Sous le titre « Par notre faute », les éditions utovie viennent de publier cinq textes inédits (ou peu connus) de l'incomparable Henri Guillemin, dont la libre et décapante parole nous manque beaucoup aujourd'hui...
...laissant de côté ses réflexions sur "l'Eglise et la foi", je m'attacherai à rendre compte d'un texte intitulé "Ma conviction profonde", publié en 1963 suite à sa lecture au micro de la radio suisse romande. Patrick Berthier, l'excellent biographe d'Henri Guillemin, qui a établi l'édition de ce petit livre, fait justement remarquer le décalage entre ce qui a été dit sur les ondes et les pages imprimées que l'on peut lire ; aussi tiendrais-je compte de ces remarques pour ma propre analyse.
La première phrase de cette "confession" d'un juste rejoint évidemment ce qui m'étreint fondamentalement au crépuscule de ma vie : "Peut-on vivre sans une idée précise de ce qu'est la vie, du sens que ça peut avoir, cette course à la mort ?...La plupart des hommes vivent leur vie comme s'ils ne se rendaient pas compte, absolument pas compte, de l'affaire dans laquelle ils sont pris et qui débouche infailliblement sur ce trou, pour eux, dans la terre."
Mais il n'y a aucun pessimisme dans ce constat puisque "l'homme n'est pas perdu dans un monde sur lequel son esprit a le pouvoir".
Et Guillemin fait l'éloge du développement de la pensée scientifique heureusement fécondée par les réflexions de Teilhard de Chardin préfigurées par Jaurès ainsi que par "l'idée directrice" de Claude Bernard : "L'univers, dans une évolution passionnée, remonte à l'amour qui en est la source".
Ce chrétien récuse l'Eglise et ses dogmes, qui "portent le poids d'un héritage terrible" ; il dit que "les valeurs humaines se rencontrent chez les non-chrétiens ...car la lave sort par des volcans neufs quand l'ancien cratère est bouché."
Voilà pourquoi cet homme éminent (que j'ai rencontré en 1967) est devenu l'ami de l'athée que je suis.
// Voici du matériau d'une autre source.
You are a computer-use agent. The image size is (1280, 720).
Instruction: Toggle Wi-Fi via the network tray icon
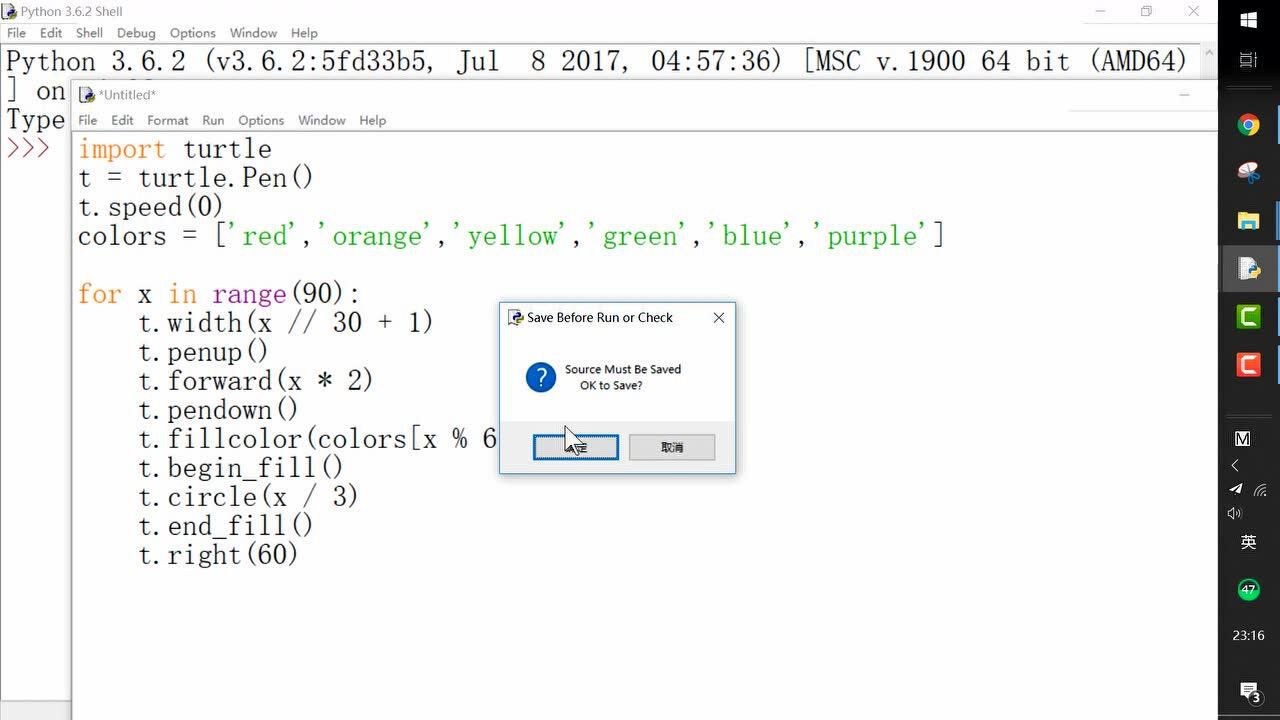1261,489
Et ce vigoureux iconoclaste de la bien-pensance des "honnêtes gens", littéraire, philosophe et historien, m'a montré la voie...
"Tout homme qui aime la Connaissance pour de bon, qui se voue à la Connaissance, qui pense à autre chose qu'à des chaires, des prix, des croix ou des fauteuils, je me sens plus proche de lui que de ces "croyants" par convenance sociale ou souci d'assurance pour l'au-delà, comme il en fourmille, hélas ! Et l'homme qui lutte pour un ordre juste, pour la destruction des accaparements et pour la fin des oppressions, c'est lui mon meilleur camarade."